14. In addition to the provisions of H.R. 4824 and S. 2313 discussed here, provisions of these bills and of various other Social Security plans that would raise the age at which full Social Security benefits are paid could affect the benefits of some individuals who become unable to work shortly before reaching that age but are not sufficiently disabled at that point to meet the rather stringent Social Security disability test.
15. The minimum benefit provision also applies to retirees. Retirees would be eligible for a minimum benefit equal to 60 percent of the poverty line if they had worked at least 20 years and to a minimum benefit equal to 100 percent of the poverty line if they had worked at least 40 years. For retirees, the disabled, and survivors alike, once the benefit level of an individual receiving the minimum benefit has initially been set, the benefit would be adjusted for inflation in subsequent years by the Social Security CPI, just as all other Social Security benefits would be.
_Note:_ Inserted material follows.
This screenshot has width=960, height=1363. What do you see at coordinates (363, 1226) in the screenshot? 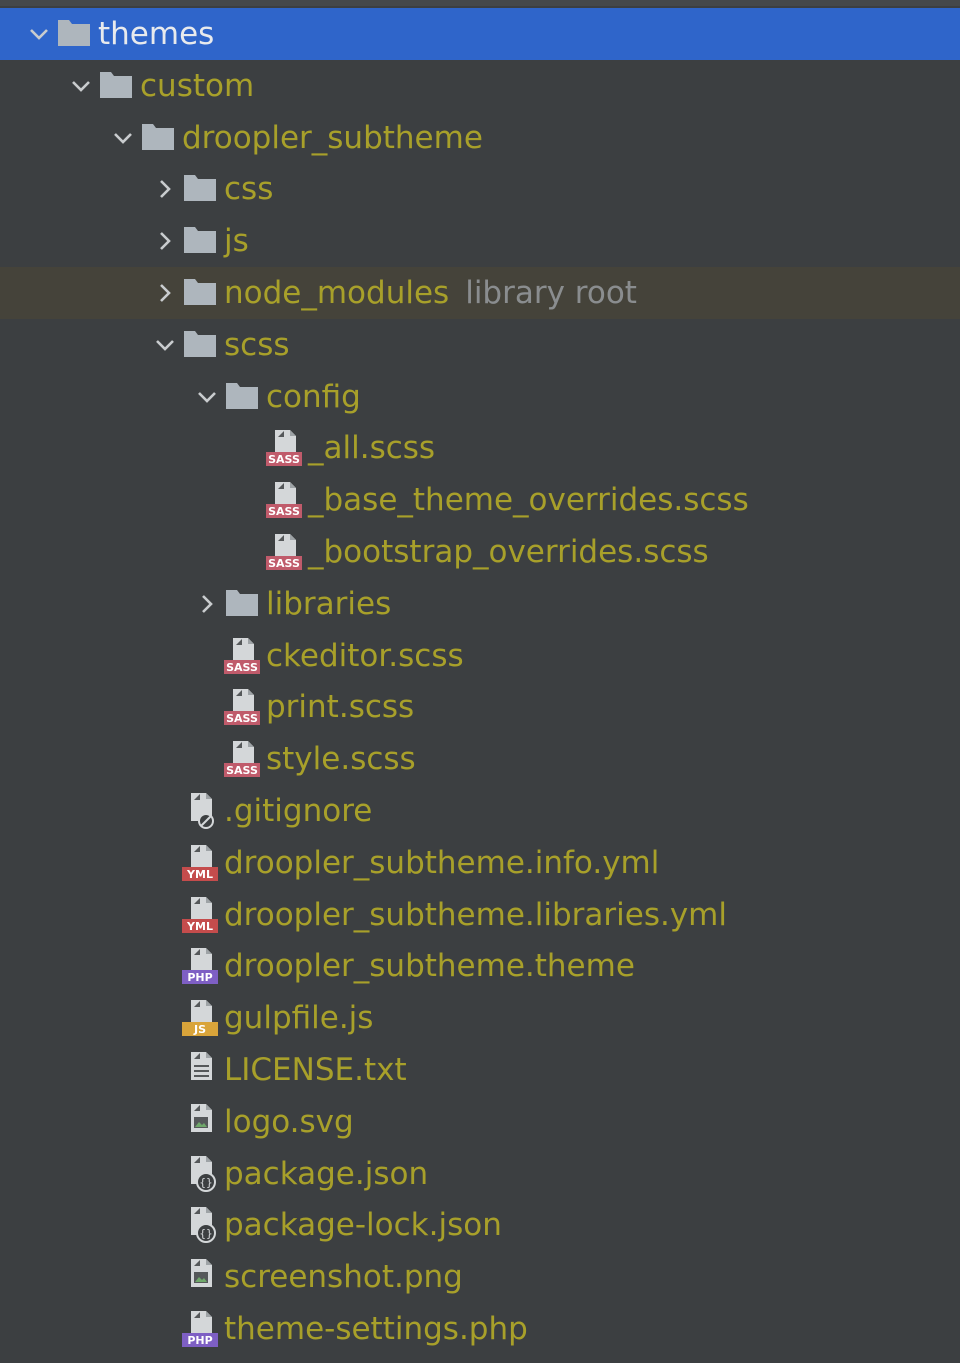
I see `tree-item-label: package-lock.json` at bounding box center [363, 1226].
16. Between enactment of the legislation and 2009, the minimum benefit would equal modestly less than 60 percent to 100 percent of the poverty line, due to use of the Social Security CPI rather than the regular CPI to adjust the 1996 poverty line for a single individual. The Census Bureau adjusts the poverty line each year in accordance with the regular CPI; the Social Security CPI would rise more slowly than the regular CPI. After 2009, the poverty line figure used to calculate the minimum benefit would be adjusted by average wage growth, rather than by the Social Security CPI. Average wages are expected to rise somewhat faster than the regular CPI since they generally have done so in the past. This means that the minimum benefit eventually would be set somewhat higher than 60 percent to 100 percent of the poverty line.
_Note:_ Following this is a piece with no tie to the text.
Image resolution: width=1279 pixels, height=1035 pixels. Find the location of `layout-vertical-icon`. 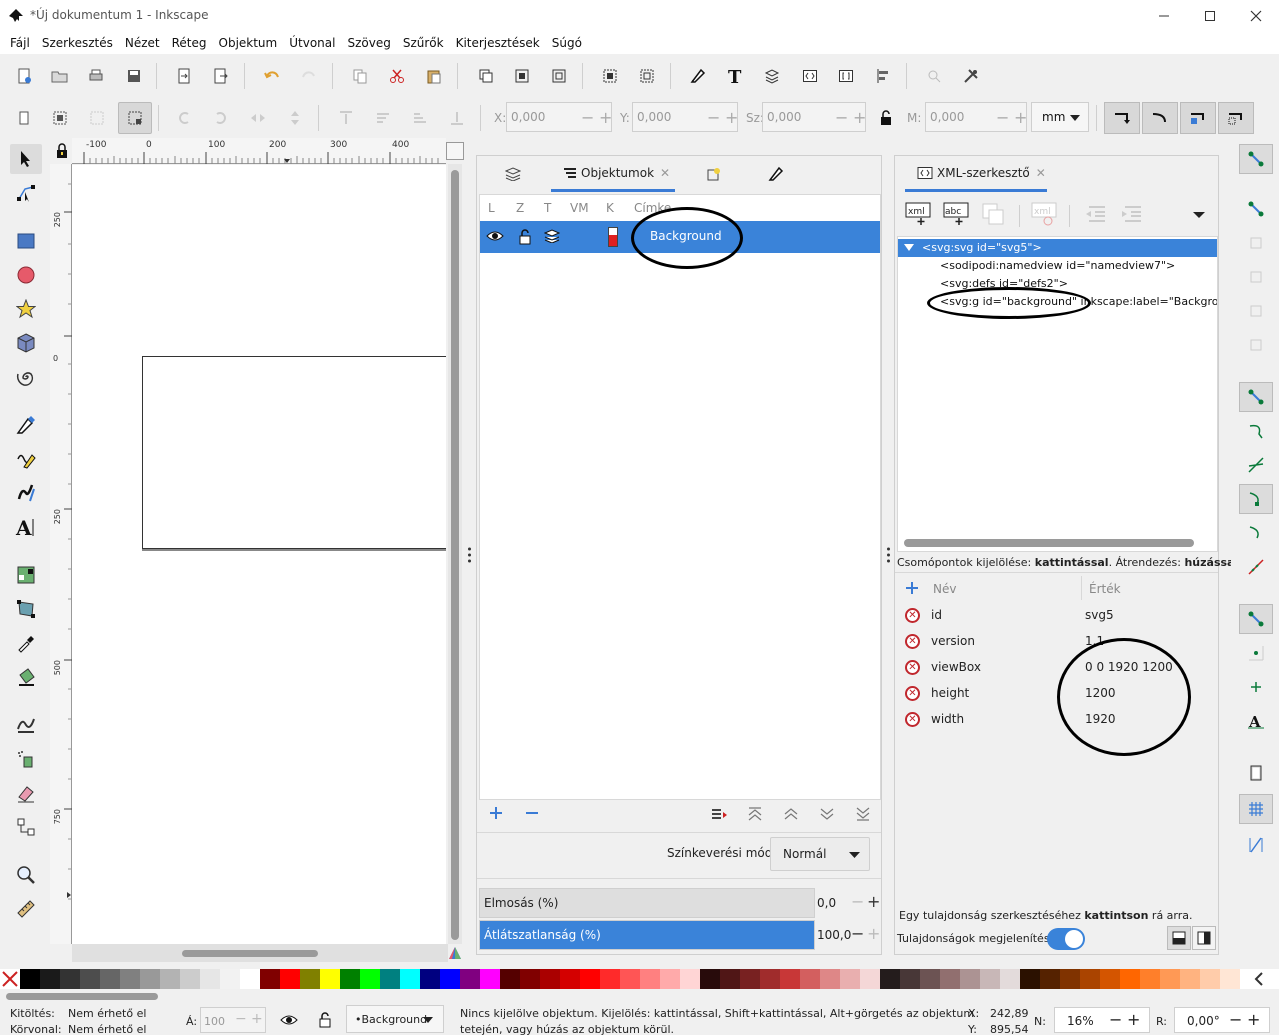

layout-vertical-icon is located at coordinates (1204, 938).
17. Under Social Security law, a worker does not have to work every quarter of the year to receive credit for four quarters of work for the year. A worker who earns $700 in a year is credited with one quarter of work. A worker who earns at least $2,800 in the year is credited with four quarters for that year. These earnings levels are indexed for inflation.
18. The minimum benefit provision of the NCRP plan also flattens Social Security benefits across the lower part of the wage scale. Workers who had enough quarters of work to receive the minimum benefit and whose average indexed earnings over their work careers were between $2,760 and $19,000 on an annual basis (measured in 1998 dollars) would all receive the same Social Security benefit level.